## Dataset items:
- - - -

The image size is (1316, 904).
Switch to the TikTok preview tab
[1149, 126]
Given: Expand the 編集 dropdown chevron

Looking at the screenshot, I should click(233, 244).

- - - -

## Instructions for the task:
The reply must hold exactly the lines from the one containing "Switch to the TikTok preview tab" to the last line of the entries, and nothing more.

## Output below:
Switch to the TikTok preview tab
[1149, 126]
Given: Expand the 編集 dropdown chevron

Looking at the screenshot, I should click(233, 244).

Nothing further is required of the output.